Long-term debt consists of the following (in millions):
 
Maturity
March 31, 2018

December 31, 2017

Senior notes at 3.625%
2022
$
298.0

$
297.9

Senior notes at 3.35%
2026
394.6

394.4

Senior notes at 3.15%
2027
294.9

294.8

Senior notes at 3.50%
2028
442.8


Term loan, net of current portion of $25 million
2023
472.9


TOTAL LONG-TERM DEBT (a)
 
$
1,903.2

$
987.1

(a) Long-term debt is presented net of debt issuance costs and unamortized discounts.

In February 2018, the Company completed a public offering of $450 million of senior, unsecured, notes maturing in February 2028 and bearing interest at a fixed rate of 3.50% (the "2028 Notes"). Net proceeds from the issuance were $442.6 million after deducting the discount on the notes and offering expenses paid by the Company. The 2028 Notes are callable at any time at specific prices and are only subject to accelerated payment prior to maturity upon customary events of a default under the indenture governing the 2028 Notes, as modified by the supplemental indenture creating such notes, or upon a change in control triggering event as defined in such indenture.

In January 2018, the Company entered into a Term Loan Agreement (the "Term Loan Agreement") with a syndicate of lenders. The Term Loan Agreement provided the Company, with the ability to borrow, in a single borrowing on the Aclara acquisition date, up to $500 million on an unsecured basis to partially finance the Aclara acquisition (the "Term Loan"). On February 2, 2018, the Company borrowed $500 million under the Term Loan Agreement. The interest rate applicable to borrowings under the Term Loan Agreement is generally either adjusted LIBOR plus an applicable margin (determined by reference to a ratings based grid) or the alternate base rate. Borrowings under the Term Loan Agreement will amortize in equal quarterly installments of 5% per year in year one, 5% per year in year two, 7.5% per year in year three, 10% per year in year four, 10% per year in year five, and any remaining borrowings under the Term Loan Agreement are due and payable in full in February 2023. The sole financial covenant in the Term Loan Agreement requires that total debt not exceed 65% of total capitalization as of the last day of each fiscal quarter of the Company. The Company was in compliance with this covenant as of March 31, 2018.

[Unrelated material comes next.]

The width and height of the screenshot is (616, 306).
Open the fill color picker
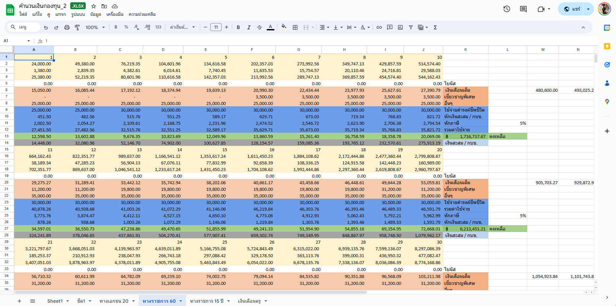pos(284,27)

In January 2018, the Company entered into a new five-year revolving credit agreement (the "2018 Credit Facility") with a syndicate of lenders that provides a $750 million committed revolving credit facility. In connection with the acquisition of Aclara, the Company terminated all commitments under the Company's previous 2015 credit facility. Commitments under the 2018 Credit Facility may be increased to an aggregate amount not to exceed $1.250 billion. The interest rate applicable to borrowings under the 2018 Credit Facility is generally either adjusted LIBOR plus an applicable margin (determined by reference to a ratings based grid) or the alternate base rate. The 2018 Credit Facility expires in February 2023. The sole financial covenant in the 2018 Credit Facility requires that total debt not exceed 65% of total capitalization as of the last day of each fiscal quarter of the Company. The Company was in compliance with this covenant as of March 31, 2018. As of March 31, 2018, the 2018 Credit Facility was undrawn.

At December 31, 2017, the Company had $68.1 million of short-term debt outstanding. The Company had $177.5 million short-term debt outstanding at March 31, 2018, which consisted primarily of commercial paper.